MIME-Version: 1.0
References: <CACsaVZJvXpCt37nQOoe8qd1EPUpfdMM1HwHk9tVO8HdU_Azhhw@mail.gmail.com>
 <25578.37401.314298.238192@quad.stoffel.home> <CACsaVZJ-5y7U5xqwL9bof69EKbTk+wrHWFcBFYyP_BwVSt+CNA@mail.gmail.com>
 <CAM23Vxr8LkkcVDFfW1=qEYGgo7JG1qx62eWSV4WOw4_MnD+TZA@mail.gmail.com>
 <CAAMCDeeHxMBoVkNYAyssjgjo4=FYd2NonS-mqC7OUEL89B9Cig@mail.gmail.com>
 <CAM23VxpzY6qYsdTYxe01FT7AJvEbODf8X_vq8ALL35TfyrB8xQ@mail.gmail.com> <CAAMCDee2hV1YP=119Rorz1uGTnyBD5q9hb20PvMq89FHow2wPw@mail.gmail.com>
In-Reply-To: <CAAMCDee2hV1YP=119Rorz1uGTnyBD5q9hb20PvMq89FHow2wPw@mail.gmail.com>
From:   Kyle Sanderson <kyle.leet@gmail.com>
Date:   Wed, 15 Feb 2023 16:01:56 -0800
Message-ID: <CACsaVZJeC=6f4aGmnfdh1iSj77YQuTduQyXeADKJHnpC1aNWLQ@mail.gmail.com>
Subject: Re: [dm-devel] RAID4 with no striping mode request
To:     Roger Heflin <rogerheflin@gmail.com>
Cc:     Heinz Mauelshagen <heinzm@redhat.com>, linux-raid@vger.kernel.org,
        Song Liu <song@kernel.org>,
        device-mapper development <dm-devel@redhat.com>,
        John Stoffel <john@stoffel.org>,
        Linux-Kernel <linux-kernel@vger.kernel.org>
Content-Type: text/plain; charset="UTF-8"
Precedence: bulk

> On Wed, Feb 15, 2023 at 3:44 AM Roger Heflin <rogerheflin@gmail.com> wrote:
>
> I think he is wanting the parity across the data blocks on the
> separate filesystems (some sort of parity across fs[1-8]/block0 to
> parity/block0).

Correct.

> On Wed, Feb 15, 2023 at 3:44 AM Roger Heflin <rogerheflin@gmail.com> wrote:
> it is not clear to me what this setup would be enough better than what
> the current setups.    Given that one could have 8 spin + 1ssd or 12
> spin for the same price.    And 2 6 disk raid6's would have the same
> usable space, and be pretty safe (can lose any 2 of the 6 and lose no
> data).

They're not the same price though.
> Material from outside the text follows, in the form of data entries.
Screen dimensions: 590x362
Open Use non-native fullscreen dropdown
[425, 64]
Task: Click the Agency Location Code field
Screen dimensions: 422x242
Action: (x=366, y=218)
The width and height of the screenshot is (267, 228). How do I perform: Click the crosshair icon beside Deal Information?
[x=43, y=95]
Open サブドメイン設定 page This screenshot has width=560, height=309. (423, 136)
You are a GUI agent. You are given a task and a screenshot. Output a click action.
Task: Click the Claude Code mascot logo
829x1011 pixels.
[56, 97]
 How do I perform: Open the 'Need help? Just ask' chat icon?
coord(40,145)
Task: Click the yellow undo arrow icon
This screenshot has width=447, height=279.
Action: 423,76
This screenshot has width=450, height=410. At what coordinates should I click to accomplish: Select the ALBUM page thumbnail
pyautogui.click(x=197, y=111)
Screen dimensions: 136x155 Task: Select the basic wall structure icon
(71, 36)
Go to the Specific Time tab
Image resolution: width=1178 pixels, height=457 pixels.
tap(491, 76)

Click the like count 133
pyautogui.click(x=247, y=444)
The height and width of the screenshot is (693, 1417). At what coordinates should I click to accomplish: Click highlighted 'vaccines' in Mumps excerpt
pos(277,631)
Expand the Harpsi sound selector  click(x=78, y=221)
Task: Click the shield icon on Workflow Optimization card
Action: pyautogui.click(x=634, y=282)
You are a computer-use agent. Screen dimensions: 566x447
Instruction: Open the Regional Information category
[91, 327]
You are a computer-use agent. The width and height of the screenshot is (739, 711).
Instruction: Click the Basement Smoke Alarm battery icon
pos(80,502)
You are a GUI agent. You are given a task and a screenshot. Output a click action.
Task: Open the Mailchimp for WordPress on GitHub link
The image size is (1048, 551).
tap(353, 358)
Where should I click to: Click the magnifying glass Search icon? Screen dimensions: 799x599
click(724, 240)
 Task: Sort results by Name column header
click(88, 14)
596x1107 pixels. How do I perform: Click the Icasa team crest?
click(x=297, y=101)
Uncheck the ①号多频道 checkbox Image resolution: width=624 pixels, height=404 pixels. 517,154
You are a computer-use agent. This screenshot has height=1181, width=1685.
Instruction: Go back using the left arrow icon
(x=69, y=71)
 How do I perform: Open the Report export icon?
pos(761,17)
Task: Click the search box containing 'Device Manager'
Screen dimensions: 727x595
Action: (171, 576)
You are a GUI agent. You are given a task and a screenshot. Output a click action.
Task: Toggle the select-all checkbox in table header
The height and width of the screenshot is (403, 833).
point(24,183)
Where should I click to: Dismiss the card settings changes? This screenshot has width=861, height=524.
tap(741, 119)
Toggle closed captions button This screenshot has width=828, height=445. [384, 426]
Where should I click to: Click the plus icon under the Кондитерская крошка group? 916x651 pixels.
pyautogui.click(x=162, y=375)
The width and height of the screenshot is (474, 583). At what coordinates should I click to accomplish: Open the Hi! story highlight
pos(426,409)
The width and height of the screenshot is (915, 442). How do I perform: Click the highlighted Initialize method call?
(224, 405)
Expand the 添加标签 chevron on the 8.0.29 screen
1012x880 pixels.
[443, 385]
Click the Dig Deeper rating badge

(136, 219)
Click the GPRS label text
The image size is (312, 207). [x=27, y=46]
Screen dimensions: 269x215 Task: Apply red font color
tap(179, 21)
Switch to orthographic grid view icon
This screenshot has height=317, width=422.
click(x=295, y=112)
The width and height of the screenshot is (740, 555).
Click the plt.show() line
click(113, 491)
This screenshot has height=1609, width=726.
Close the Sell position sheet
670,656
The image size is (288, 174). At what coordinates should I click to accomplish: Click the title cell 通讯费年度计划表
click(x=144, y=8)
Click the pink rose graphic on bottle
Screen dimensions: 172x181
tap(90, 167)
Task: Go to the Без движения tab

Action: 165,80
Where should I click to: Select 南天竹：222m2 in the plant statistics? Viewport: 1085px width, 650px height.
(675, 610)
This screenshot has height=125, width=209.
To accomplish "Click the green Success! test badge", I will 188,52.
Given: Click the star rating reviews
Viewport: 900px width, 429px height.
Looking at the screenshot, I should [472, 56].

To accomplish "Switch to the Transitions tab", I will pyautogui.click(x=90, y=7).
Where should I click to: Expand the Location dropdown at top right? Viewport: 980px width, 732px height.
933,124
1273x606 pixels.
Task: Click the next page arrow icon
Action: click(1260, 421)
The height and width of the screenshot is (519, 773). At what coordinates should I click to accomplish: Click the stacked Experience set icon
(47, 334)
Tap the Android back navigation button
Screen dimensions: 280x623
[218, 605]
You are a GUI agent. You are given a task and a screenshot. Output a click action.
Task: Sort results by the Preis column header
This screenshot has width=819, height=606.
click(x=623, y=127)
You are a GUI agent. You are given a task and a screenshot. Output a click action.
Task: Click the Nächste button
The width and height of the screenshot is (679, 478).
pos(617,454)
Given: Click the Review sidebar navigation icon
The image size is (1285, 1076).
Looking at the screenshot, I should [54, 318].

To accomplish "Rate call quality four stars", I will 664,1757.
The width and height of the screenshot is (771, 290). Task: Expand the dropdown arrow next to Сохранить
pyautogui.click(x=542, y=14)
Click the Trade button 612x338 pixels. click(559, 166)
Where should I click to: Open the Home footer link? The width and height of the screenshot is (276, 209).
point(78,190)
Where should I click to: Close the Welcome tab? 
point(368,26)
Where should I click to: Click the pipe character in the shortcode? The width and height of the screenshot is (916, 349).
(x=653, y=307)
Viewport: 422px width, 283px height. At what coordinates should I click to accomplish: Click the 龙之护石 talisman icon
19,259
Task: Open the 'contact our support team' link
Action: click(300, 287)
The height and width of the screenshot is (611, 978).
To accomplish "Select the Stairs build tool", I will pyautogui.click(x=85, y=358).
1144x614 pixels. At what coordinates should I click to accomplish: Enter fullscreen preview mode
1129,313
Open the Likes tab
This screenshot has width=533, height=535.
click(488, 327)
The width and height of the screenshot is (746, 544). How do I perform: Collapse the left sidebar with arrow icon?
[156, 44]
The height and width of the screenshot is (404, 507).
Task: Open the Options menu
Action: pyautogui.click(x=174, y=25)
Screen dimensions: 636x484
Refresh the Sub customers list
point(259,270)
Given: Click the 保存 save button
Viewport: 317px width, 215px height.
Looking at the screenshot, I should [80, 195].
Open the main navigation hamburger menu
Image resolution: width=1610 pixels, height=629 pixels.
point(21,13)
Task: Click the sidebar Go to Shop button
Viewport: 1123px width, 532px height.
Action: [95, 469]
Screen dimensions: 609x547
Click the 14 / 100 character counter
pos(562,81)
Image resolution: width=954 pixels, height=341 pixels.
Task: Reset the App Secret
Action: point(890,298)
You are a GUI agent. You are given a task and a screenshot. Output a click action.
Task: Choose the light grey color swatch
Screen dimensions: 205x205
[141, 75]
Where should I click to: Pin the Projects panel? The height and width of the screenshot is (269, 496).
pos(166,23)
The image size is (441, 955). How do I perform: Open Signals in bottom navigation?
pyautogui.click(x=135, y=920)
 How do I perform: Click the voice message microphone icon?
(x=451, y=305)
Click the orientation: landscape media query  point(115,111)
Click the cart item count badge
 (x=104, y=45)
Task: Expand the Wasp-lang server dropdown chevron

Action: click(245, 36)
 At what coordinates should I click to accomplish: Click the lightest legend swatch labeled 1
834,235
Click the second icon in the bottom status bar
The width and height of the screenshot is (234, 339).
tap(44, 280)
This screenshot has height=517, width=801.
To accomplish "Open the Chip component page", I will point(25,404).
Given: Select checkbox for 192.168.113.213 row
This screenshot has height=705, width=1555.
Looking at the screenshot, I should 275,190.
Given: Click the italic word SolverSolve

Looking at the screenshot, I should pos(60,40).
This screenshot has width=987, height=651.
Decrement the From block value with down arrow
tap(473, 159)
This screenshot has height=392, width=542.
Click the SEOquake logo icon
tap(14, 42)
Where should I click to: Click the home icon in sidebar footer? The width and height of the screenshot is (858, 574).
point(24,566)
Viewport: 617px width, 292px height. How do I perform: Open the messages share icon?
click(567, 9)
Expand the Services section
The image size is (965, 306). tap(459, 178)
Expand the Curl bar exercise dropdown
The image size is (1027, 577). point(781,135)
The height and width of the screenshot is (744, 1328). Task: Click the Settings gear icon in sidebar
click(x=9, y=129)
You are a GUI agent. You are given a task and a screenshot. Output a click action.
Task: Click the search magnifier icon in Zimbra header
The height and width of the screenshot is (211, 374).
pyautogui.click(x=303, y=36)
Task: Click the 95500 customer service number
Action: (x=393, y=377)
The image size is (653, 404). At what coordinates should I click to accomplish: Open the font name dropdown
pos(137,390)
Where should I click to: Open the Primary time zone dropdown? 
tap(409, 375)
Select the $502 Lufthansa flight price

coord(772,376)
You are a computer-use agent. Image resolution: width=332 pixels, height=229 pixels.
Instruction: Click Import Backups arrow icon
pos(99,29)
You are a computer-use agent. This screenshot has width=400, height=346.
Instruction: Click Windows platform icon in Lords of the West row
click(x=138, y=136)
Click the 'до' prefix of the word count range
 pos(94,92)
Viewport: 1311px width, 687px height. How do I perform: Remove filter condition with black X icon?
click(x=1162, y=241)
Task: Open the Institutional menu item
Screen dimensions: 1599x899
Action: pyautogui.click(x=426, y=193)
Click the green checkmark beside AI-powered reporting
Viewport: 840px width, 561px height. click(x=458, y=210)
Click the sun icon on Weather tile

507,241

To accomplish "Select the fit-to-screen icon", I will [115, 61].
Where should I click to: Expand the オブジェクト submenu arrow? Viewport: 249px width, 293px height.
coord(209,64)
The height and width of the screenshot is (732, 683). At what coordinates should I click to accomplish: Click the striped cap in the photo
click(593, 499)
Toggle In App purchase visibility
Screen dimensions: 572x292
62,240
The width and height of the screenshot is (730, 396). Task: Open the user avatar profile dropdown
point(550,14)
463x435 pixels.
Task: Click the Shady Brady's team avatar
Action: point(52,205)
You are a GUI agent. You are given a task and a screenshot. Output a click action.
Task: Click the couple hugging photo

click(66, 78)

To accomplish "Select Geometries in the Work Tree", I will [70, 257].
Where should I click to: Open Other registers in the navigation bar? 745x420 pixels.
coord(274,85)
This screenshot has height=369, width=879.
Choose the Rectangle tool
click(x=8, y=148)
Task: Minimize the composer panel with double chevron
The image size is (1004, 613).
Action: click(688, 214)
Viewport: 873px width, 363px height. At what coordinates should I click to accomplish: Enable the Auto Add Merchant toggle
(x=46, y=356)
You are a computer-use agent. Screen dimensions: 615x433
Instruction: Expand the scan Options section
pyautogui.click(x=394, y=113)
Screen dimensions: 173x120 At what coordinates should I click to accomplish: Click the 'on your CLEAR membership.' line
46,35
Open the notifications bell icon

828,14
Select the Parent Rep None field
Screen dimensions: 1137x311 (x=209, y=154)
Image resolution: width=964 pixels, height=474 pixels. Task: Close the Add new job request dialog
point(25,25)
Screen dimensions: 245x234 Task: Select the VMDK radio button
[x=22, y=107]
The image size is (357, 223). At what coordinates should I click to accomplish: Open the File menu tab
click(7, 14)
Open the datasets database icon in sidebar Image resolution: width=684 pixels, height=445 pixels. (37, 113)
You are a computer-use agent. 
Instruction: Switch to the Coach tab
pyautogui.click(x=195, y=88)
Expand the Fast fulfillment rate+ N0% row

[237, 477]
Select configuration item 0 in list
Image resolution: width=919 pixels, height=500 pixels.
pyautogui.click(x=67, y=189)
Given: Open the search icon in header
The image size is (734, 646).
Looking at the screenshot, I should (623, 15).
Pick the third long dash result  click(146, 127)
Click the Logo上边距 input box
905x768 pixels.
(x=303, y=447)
Remember these disks are mixed
sizes and various ages, exposing their entire data value
(4d+8d+12d+12p gives you 24T of usable storage) all protected by the
single parity disk.

Yes, higher levels of RAID will always be better. However, that's not
how these millions of appliances are developed by a number of
manufacturers and sold at your local retailer. The proposal (and ask
for help) that I've raised is to have an open-source solution to these
proprietary MD implementations, as opposed to being trapped with buggy
MD drivers on firmware that's glitchy and breaks other aspects of the
kernel.

> On Wed, Feb 15, 2023 at 3:44 AM Roger Heflin <rogerheflin@gmail.com> wrote:
> And given the separate filesystems requirement that would
> require some software above the filesystems to manage spreading the
> disks across multiple filesystems.   The risk of another disk going
> bad (while one was failed) and losing a disk's worth of data would
> push me to use the 6-disk raid6.

This is long solved by a number of FUSE filesystems, as well as
overlayfs (which would be nice if it could gradually spool data down
into layers, but that's another ball of wax).

Hopefully that makes sense. The only thing that's coming closer to
this is bcachefs, but that's still looking like a multi-year long road
(with the above being deployed in homes since the early 2000s).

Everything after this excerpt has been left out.